By itself, the market will never solve these problems, since no private sector actor can convert the road or the bridge into a stream of income that justifies the expenditure. The federal government is the only actor in the system that can leverage the resources needed to fix the problem. But in a neoliberal age, the federal government simply refuses to do it. Most countries in Europe fund the construction and maintenance of their infrastructure at the national level. In the U.S., by contrast, only 25 percent of infrastructure funding comes from the federal government. So, the roads and bridges and schools and dams and ports and levees and water pipes and airports go unrepaired, and we all suffer.
Compare this with the stock market. Most surveys find that a bit more than half of all Americans have at least some direct or indirect exposure to the stock market, meaning they own shares in personal accounts or through things like employer-funded pension or retirement plans. Yet this number vastly overstates the extent to which most Americans are in the market. In this as in most things, wealth rules. Eighty four percent of all stocks owned by Americans are held by the wealthiest ten percent of American households.
To be sure, if people paid a few dollars less in taxes, they could presumably invest that money in the market. Yet for millions of Americans, that would not be a wise investment at all. According to the Federal Reserve, roughly one of every eight Americans could not cover an unanticipated expense of $400. Nearly three in ten could cover the cost but would have to borrow or sell something to do so.

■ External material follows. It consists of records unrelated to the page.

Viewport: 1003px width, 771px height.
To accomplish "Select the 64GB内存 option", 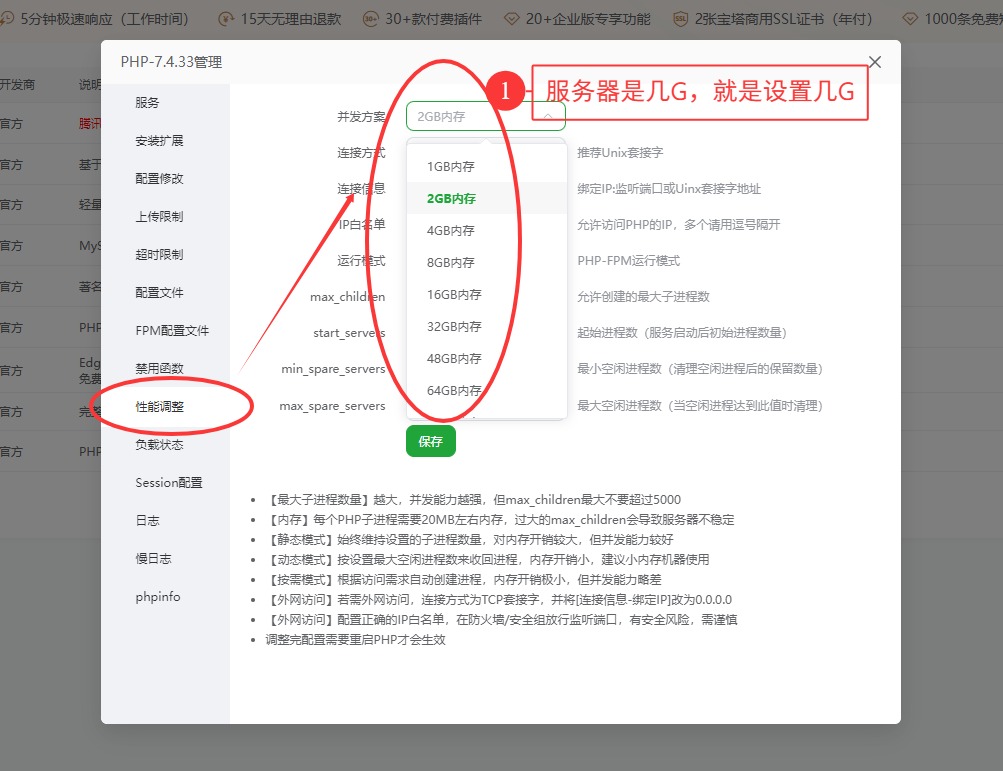I will (452, 392).
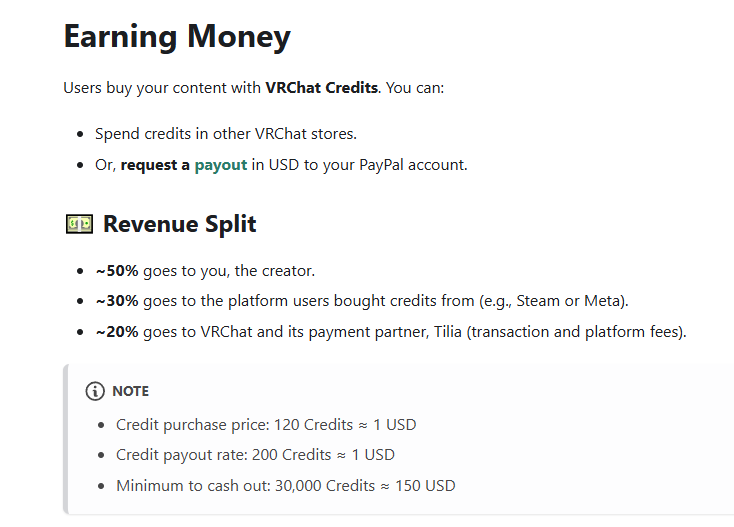734x527 pixels.
Task: Click 'Spend credits in other VRChat stores'
Action: 226,134

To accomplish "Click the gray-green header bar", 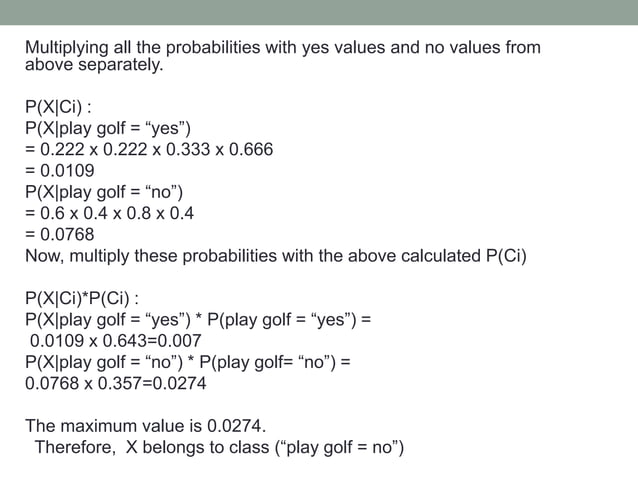I will [319, 12].

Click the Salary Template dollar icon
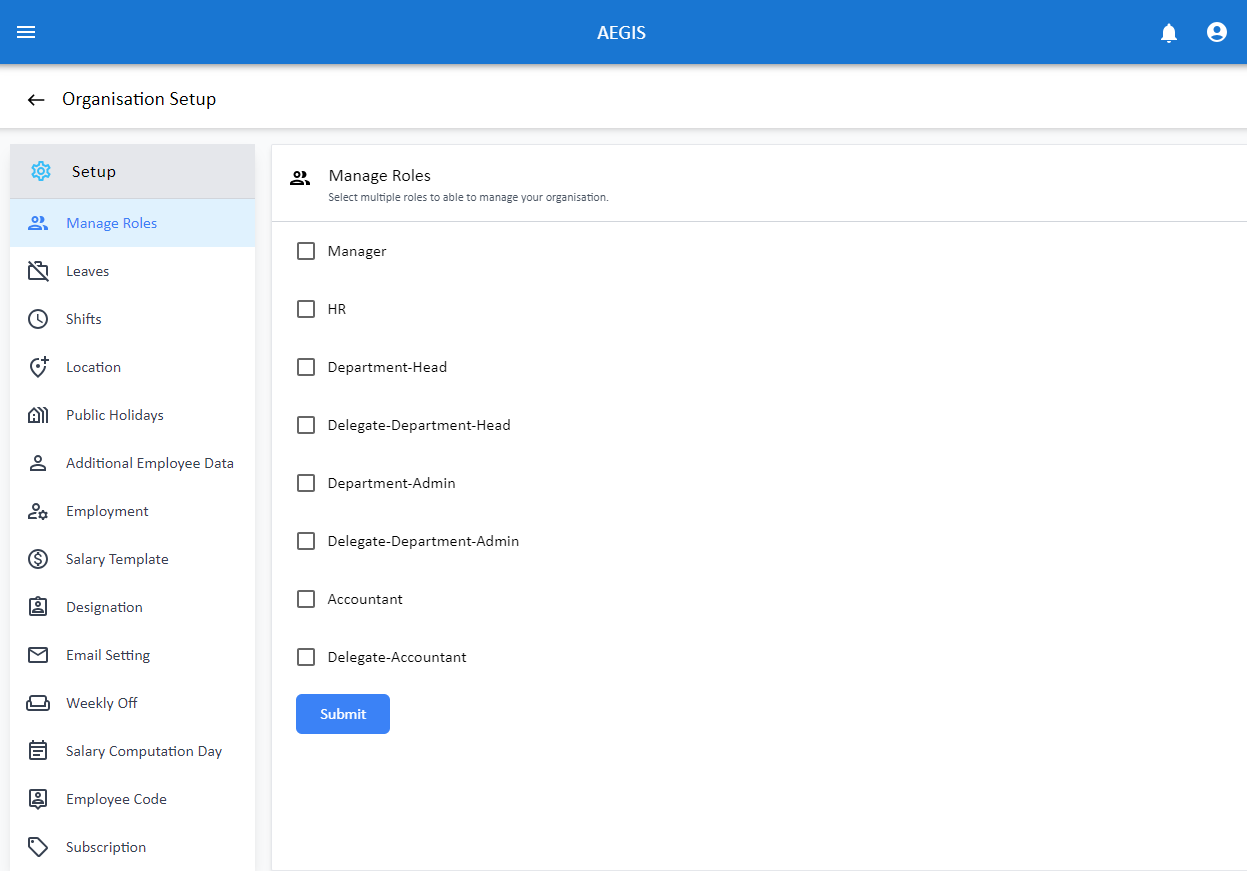click(38, 559)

Other surveys are similarly dire. Just under three in ten Americans report that they have no emergency savings whatsoever. One in four non-retired adults have no retirement savings or pension, and nearly six in ten say they live paycheck to paycheck. For these Americans, the best thing they could do with that money is save it for a rainy day.
As with nearly everything this administration does, the real beneficiaries of this recently proposed boondoggle would be people with surplus wealth who can afford to invest over the long term, which is historically the optimal investment strategy. The administration’s proposal would mean almost nothing for the tens of millions of Americans whose economic fate is most precarious. It would, however, provide a nice windfall to the rich. And at whose expense? It is important to bear in mind that the administration would pay for this program by taking in less money in taxes. Taxes that could be used to fix the infrastructure, for instance. So, instead of taking in money to repair a public good that benefits everyone, it is toying with the idea of giving away money to benefit the rich. What a great country.
A nation that doesn’t have the money to fix its roads but can give money away so the rich get richer is a nation in collapse.